I’m a true movie geek. I enjoy the effectiveness of films to share a tale, offer brilliant images, and induce captivating thoughts. I’ve consistently savored them from the time I had been quite young watching movies such as Top Gun and Die Hard up until yesterday evening as I watched Rise of the Planet of the Apes.
While I had been watching last night, I just could not help but realize I had been completely attached to the many roles in the movie, including the imagined main character, a beautifully-rendered ape named Caesar. When I come to be increasingly mindful of myself relating sentimentally with such fictional characters, I question exactly where it is coming from.
I’m Logical, Not Emotional… Correct?
Of course, a few years ago nothing like this would have ever happened. It was not like I just did not appreciate watching movies during that time, however I wasn’t experiencing the amount of emotions that I am presently. I would rarely cry over a film, but now I whimper uncontrollably at the smallest trace of pain or suffering. It is as if I truly sense what the character in the film is feeling.
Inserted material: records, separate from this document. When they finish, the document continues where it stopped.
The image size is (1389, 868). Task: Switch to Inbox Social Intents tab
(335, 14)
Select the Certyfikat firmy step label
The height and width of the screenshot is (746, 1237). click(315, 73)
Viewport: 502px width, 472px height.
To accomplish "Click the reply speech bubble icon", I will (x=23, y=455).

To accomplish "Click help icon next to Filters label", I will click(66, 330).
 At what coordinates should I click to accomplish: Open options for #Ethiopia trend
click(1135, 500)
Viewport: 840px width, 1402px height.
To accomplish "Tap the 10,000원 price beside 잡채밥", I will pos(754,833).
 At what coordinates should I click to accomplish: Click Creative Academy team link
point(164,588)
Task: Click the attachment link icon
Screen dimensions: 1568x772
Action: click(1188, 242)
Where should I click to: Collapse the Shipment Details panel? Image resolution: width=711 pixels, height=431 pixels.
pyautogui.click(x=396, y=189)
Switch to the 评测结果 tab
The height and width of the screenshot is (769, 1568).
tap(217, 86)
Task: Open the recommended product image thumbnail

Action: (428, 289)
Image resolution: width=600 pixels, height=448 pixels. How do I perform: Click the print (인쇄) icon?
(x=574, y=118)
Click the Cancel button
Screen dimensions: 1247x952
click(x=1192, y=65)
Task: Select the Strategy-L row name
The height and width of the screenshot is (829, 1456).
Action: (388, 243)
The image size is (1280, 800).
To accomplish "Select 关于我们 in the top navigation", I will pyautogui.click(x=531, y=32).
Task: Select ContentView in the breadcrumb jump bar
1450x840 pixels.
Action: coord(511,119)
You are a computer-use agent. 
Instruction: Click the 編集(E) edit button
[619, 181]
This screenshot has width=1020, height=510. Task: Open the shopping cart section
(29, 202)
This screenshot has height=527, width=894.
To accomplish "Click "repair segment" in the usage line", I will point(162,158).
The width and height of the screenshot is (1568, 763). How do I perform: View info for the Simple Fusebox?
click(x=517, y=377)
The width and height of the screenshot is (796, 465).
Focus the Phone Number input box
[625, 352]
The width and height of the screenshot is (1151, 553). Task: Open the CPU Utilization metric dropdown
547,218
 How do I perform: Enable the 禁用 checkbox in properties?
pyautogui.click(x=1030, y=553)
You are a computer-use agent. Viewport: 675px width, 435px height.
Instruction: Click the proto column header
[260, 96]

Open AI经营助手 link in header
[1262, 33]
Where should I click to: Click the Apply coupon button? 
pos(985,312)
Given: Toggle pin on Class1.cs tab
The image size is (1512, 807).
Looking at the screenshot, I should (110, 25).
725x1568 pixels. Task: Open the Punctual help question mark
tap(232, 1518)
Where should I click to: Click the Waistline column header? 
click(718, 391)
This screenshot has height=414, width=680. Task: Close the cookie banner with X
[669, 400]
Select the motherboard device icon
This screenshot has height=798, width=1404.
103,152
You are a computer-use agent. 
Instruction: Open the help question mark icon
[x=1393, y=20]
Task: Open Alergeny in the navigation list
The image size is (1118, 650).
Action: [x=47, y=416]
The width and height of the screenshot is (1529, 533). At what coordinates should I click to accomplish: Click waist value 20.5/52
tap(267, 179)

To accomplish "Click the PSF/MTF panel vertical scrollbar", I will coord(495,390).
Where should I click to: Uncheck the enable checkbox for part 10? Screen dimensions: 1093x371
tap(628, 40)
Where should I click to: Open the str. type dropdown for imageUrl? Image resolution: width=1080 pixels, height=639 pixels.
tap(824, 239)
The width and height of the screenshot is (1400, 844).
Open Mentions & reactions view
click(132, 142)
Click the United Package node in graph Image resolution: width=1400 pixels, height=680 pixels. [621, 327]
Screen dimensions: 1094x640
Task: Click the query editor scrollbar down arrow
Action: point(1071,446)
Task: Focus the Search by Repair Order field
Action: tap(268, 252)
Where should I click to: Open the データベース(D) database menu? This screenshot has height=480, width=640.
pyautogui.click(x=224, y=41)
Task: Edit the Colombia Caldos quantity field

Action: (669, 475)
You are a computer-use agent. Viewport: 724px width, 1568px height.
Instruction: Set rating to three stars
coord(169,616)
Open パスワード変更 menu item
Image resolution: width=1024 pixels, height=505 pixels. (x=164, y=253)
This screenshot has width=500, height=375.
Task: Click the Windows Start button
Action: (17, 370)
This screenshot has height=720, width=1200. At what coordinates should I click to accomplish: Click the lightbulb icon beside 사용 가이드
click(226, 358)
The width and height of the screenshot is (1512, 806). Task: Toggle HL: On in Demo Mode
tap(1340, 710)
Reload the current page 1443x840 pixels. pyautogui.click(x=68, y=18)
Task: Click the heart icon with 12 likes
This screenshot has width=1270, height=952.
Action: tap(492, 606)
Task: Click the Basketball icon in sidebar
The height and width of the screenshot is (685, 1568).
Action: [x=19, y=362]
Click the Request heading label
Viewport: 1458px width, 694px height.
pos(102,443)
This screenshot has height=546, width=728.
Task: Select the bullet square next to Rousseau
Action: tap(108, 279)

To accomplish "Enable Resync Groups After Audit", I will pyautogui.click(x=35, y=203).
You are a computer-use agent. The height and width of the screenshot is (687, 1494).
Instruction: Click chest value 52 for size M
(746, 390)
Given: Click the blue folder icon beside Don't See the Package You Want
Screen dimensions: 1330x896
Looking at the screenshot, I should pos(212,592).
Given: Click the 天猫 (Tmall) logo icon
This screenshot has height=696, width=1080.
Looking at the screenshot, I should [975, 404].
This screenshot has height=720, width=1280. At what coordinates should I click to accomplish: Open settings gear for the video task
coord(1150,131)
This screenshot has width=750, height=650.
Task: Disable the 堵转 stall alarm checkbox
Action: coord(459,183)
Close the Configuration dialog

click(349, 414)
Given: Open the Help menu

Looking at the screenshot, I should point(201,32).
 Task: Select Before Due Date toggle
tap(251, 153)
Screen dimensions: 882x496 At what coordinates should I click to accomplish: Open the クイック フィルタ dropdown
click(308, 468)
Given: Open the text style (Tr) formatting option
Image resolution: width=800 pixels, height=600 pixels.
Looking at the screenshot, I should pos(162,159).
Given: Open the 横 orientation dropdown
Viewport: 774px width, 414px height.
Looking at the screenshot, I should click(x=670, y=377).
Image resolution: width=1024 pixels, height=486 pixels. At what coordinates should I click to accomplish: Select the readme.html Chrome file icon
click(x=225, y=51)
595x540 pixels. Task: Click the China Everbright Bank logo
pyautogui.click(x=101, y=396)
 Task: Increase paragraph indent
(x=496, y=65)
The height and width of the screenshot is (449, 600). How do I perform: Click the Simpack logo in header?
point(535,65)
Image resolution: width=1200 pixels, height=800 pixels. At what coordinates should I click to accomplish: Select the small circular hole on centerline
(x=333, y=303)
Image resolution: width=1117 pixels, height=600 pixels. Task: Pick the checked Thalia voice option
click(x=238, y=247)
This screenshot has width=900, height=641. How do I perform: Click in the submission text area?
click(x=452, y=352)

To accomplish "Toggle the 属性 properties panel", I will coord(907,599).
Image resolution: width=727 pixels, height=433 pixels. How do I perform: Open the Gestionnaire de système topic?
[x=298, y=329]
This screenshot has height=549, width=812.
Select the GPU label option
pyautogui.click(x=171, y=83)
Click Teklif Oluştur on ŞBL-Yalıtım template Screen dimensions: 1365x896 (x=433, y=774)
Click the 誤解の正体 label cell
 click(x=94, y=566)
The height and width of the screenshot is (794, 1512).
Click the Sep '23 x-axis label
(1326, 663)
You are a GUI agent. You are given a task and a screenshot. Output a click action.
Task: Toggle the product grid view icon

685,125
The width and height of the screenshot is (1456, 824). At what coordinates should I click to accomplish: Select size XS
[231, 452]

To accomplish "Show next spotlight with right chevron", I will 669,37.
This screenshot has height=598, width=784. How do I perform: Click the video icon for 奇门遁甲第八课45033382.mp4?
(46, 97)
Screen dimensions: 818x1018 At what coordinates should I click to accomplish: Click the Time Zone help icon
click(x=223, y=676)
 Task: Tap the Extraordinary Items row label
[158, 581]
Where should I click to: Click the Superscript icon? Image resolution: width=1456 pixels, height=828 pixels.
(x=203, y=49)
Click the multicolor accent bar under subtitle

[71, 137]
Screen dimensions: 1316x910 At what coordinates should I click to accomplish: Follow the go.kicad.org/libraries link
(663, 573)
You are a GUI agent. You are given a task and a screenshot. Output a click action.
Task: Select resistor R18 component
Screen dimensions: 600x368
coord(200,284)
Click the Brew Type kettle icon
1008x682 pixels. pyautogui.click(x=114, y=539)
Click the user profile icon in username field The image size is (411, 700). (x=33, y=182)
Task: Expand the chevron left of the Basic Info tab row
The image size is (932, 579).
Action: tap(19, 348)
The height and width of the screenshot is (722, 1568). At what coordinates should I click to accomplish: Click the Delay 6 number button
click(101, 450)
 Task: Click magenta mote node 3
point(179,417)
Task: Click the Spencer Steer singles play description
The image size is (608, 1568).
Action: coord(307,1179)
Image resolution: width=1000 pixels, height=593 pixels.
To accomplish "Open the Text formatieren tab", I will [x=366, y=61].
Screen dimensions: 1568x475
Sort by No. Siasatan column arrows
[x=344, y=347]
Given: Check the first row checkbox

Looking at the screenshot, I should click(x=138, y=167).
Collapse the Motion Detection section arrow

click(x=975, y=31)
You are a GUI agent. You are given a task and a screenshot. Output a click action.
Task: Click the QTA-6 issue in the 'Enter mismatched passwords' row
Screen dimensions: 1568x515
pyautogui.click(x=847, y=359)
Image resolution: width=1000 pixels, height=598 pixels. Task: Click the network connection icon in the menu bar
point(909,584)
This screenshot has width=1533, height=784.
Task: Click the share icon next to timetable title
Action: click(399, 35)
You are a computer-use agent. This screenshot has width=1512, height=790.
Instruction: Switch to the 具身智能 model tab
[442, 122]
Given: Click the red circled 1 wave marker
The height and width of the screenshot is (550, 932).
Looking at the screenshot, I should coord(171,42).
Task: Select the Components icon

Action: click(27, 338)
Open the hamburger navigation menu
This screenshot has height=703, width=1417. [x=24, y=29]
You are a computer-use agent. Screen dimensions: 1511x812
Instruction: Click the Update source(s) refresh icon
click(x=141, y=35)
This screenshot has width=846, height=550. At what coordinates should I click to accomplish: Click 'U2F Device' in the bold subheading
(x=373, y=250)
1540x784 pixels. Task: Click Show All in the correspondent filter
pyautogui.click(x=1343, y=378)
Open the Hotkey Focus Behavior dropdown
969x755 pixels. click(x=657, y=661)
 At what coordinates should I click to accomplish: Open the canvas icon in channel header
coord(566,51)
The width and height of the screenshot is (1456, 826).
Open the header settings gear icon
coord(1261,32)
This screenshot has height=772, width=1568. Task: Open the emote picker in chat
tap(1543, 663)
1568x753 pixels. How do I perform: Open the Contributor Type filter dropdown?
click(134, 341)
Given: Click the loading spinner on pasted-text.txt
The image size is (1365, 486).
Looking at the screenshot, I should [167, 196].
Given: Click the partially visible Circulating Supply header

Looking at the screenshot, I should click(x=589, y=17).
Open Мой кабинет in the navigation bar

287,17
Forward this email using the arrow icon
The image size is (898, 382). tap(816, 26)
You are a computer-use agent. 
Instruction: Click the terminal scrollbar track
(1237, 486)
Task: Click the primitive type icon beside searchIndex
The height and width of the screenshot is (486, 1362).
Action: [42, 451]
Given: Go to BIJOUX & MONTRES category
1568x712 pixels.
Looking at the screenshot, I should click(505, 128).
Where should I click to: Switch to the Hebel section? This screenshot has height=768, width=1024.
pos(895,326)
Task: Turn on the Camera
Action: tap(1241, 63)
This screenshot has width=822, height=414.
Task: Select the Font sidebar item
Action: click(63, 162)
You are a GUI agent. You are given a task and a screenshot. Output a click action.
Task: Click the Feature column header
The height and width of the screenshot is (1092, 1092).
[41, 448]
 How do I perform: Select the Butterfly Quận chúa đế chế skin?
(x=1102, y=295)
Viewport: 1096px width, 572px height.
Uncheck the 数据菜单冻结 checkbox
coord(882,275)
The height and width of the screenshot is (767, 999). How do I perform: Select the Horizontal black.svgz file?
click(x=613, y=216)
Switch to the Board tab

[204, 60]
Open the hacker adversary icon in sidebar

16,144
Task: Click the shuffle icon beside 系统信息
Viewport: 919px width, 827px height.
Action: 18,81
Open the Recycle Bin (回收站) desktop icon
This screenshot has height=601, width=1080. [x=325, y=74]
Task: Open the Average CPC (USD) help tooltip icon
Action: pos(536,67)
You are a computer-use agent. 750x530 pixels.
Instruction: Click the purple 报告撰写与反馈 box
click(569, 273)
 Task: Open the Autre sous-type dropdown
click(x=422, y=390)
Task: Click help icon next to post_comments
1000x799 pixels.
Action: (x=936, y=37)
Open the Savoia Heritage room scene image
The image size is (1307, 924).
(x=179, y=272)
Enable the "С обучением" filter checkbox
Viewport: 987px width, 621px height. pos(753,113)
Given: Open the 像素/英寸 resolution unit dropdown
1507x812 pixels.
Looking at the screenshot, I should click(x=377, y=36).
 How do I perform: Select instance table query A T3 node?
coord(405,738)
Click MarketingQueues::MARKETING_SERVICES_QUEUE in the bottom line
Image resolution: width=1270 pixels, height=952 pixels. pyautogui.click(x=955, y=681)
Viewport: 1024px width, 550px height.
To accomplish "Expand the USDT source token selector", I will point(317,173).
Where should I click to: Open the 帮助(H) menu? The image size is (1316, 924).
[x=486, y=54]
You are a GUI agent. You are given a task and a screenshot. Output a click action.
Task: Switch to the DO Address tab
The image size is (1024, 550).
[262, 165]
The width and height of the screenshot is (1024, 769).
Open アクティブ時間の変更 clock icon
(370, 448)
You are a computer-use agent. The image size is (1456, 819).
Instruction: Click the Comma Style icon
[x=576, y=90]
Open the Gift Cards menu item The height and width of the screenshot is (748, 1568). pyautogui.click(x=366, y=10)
Why could this be going on; what is causing these experiences? I would declare that movies are definitely nearly as good they had been overall ten years ago, so the change could fundamentally be in my very own perceptions of the world. What could have brought about this sort of difference? The most likely hypothesis I can develop is the introduction of marijuana into my life.
The thing is, I’m kind of an outlier as I lived 25 years without ever using weed. My life had been completely determined by rationality and preparation. My emotions would scarcely show themselves, so when they did, I had been able to club those feelings into bloody submission with reason.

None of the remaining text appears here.